— DESCRIPTION OF THE TASK —
Look through the records and copy each line that has "date" in it.

(Collected data entries)

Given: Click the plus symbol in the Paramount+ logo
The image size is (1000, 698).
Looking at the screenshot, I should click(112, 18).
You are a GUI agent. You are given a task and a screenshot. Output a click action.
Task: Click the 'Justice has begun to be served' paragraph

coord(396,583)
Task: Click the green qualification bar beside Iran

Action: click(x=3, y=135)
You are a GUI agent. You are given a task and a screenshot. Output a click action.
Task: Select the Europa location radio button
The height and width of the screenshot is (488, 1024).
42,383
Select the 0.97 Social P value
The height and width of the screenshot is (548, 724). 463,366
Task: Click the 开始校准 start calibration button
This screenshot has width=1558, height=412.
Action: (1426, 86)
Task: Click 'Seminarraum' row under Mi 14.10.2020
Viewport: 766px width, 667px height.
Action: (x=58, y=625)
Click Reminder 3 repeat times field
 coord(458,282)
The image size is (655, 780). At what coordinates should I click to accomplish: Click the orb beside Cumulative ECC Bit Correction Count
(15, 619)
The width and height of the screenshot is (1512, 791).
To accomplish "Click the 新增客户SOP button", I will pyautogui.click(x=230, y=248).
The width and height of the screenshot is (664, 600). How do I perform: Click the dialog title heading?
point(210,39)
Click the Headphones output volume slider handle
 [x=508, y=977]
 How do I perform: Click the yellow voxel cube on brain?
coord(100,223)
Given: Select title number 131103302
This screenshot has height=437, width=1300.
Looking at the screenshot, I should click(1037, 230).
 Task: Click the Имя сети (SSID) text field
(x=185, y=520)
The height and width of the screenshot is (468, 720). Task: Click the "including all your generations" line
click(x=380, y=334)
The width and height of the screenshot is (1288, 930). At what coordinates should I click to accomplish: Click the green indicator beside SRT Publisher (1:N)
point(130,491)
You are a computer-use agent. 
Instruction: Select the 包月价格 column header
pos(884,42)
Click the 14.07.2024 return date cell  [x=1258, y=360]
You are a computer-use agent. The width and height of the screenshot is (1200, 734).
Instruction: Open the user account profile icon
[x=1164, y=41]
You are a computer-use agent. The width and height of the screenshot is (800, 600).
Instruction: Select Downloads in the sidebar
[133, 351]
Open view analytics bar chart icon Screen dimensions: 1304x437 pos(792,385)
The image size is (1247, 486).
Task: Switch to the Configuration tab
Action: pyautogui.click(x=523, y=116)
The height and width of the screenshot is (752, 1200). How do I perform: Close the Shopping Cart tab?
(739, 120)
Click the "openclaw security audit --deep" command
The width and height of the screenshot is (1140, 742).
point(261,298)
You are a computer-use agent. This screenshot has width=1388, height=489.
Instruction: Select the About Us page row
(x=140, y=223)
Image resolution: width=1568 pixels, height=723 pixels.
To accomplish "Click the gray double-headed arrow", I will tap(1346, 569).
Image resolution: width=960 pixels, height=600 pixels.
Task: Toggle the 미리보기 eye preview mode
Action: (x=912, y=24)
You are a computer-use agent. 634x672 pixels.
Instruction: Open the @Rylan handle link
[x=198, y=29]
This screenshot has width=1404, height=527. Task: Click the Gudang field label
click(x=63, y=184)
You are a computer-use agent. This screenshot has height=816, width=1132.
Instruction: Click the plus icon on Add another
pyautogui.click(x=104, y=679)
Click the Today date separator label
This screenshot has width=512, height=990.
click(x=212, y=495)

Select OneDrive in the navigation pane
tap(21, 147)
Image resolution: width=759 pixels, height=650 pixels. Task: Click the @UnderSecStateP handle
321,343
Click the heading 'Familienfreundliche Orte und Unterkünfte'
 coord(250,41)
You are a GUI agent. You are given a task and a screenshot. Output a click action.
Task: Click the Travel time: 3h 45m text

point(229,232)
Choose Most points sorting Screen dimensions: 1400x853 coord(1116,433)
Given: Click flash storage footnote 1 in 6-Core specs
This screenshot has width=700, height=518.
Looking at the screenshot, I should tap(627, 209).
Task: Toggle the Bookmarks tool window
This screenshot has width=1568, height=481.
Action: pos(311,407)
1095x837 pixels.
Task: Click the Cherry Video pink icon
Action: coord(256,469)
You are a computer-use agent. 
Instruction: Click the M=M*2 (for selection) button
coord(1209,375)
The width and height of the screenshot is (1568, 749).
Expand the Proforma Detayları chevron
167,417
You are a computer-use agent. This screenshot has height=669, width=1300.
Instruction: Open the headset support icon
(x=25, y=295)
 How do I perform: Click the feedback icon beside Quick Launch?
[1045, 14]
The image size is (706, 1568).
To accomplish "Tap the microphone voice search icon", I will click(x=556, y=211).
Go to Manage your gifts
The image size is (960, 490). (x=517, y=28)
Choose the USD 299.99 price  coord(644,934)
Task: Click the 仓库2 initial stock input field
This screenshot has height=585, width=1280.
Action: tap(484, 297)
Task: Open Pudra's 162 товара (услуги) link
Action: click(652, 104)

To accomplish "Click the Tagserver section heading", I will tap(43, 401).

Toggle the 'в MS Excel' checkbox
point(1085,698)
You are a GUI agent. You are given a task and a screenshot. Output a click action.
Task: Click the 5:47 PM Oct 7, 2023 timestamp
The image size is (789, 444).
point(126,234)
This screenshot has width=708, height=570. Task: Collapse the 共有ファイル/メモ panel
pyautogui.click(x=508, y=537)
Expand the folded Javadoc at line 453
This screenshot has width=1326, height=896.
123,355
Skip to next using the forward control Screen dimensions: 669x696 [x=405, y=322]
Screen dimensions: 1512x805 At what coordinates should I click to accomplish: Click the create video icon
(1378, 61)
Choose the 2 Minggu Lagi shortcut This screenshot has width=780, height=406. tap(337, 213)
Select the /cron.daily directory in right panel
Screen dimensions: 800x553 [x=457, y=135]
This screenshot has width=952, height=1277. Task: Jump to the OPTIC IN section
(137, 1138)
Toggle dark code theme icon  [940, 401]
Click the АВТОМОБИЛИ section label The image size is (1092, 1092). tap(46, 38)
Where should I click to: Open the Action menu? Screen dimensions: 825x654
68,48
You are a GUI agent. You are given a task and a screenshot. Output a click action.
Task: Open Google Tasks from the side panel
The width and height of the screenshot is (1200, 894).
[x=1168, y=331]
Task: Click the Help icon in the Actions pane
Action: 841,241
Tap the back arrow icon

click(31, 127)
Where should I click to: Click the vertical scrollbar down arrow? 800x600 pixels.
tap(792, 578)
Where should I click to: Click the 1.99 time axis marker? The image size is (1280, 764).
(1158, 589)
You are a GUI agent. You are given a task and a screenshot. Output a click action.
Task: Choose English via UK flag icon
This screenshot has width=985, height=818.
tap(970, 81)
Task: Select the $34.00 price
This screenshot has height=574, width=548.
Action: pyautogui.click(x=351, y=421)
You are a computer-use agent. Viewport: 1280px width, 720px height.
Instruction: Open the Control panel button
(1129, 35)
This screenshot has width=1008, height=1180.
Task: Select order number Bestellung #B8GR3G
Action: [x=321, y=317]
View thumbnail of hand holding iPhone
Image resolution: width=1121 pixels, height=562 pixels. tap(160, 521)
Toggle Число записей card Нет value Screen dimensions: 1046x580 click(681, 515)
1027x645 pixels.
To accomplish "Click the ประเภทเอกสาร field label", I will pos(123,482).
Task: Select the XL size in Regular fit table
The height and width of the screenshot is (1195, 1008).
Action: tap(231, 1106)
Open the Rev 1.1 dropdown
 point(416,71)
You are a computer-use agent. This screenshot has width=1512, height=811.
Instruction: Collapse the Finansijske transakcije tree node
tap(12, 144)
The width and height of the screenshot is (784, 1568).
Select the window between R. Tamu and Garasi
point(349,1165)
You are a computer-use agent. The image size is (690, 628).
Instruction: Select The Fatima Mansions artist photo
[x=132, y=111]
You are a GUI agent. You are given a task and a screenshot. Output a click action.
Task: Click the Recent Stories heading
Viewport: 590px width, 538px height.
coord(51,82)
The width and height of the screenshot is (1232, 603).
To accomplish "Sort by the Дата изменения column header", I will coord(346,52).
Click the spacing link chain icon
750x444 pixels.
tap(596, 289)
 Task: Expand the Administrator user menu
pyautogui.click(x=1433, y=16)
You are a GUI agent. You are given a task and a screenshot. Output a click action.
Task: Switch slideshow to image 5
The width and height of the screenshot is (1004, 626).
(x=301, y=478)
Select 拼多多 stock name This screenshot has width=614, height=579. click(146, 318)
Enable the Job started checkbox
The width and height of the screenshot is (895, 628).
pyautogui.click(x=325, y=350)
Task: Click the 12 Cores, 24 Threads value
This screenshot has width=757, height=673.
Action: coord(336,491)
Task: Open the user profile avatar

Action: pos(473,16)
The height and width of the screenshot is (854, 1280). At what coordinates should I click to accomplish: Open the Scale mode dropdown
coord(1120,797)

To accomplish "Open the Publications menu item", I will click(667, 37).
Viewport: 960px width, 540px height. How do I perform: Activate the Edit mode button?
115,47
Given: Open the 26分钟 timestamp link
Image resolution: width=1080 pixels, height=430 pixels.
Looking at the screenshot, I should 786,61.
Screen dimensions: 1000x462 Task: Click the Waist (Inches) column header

— TASK RESPONSE —
Click the 14.07.2024 return date cell  [x=1258, y=360]
Click the Today date separator label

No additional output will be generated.